20-01-2013, 05:18 AM #22
I think that's a question everyone gets to answer for themselves.
Last time I checked Glassdoor, I saw a common theme amongst the reviews of Obsidian, summarized well by this: "Obsidian's reliance on publisher funding dampens the potential of all their talented employees, and makes it feels like they are one cancelled project away from utter collapse." I suspect that's true for a lot of independent studios that rely so heavily on their relationships with publishers. MS halted AOEO development, which no doubt sucked for GPG. Whatever went down there, it was probably pretty damaging for a relatively small developer.

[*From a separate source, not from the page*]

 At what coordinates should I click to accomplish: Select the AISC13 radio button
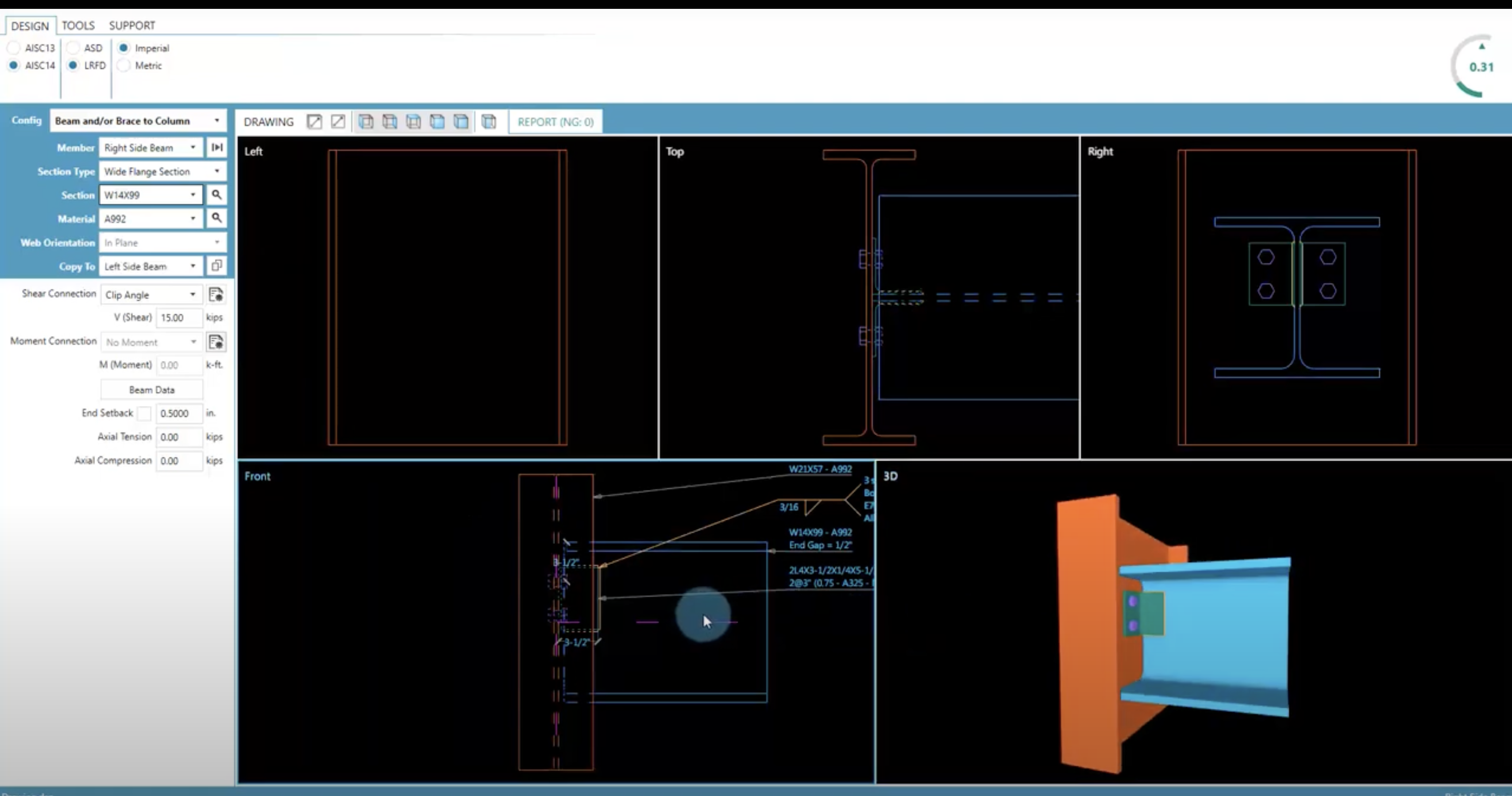click(13, 47)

I'm not interested in going into punishment mode here, and I think any notion of whether or not GPG deserves to be saved falls under that domain. So I'm left with only egocentric concerns: do I want to play Wildman, and do I believe the studio can deliver the game as they've described it using the money they say they need, considering the layoffs and the murkiness with which Taylor launched a Kickstarter with a pertinent detail held back. Respectively, the answers are maybe and probably not.
If I wanted to get into the question of whether GPG should be saved, I might look at Taylor's history and GPG's perfect rating on Glassdoor and say yes, but I don't do games or Kickstarter for anything other than my own personal benefit. If the answer to my question about my wanting to play Wildman was definitely, I'd be more inclined to take a risk on it, but I'm not absolutely sold and I'm not sure they'll have the resources to convince me over the next 26 days, so it's probably moot.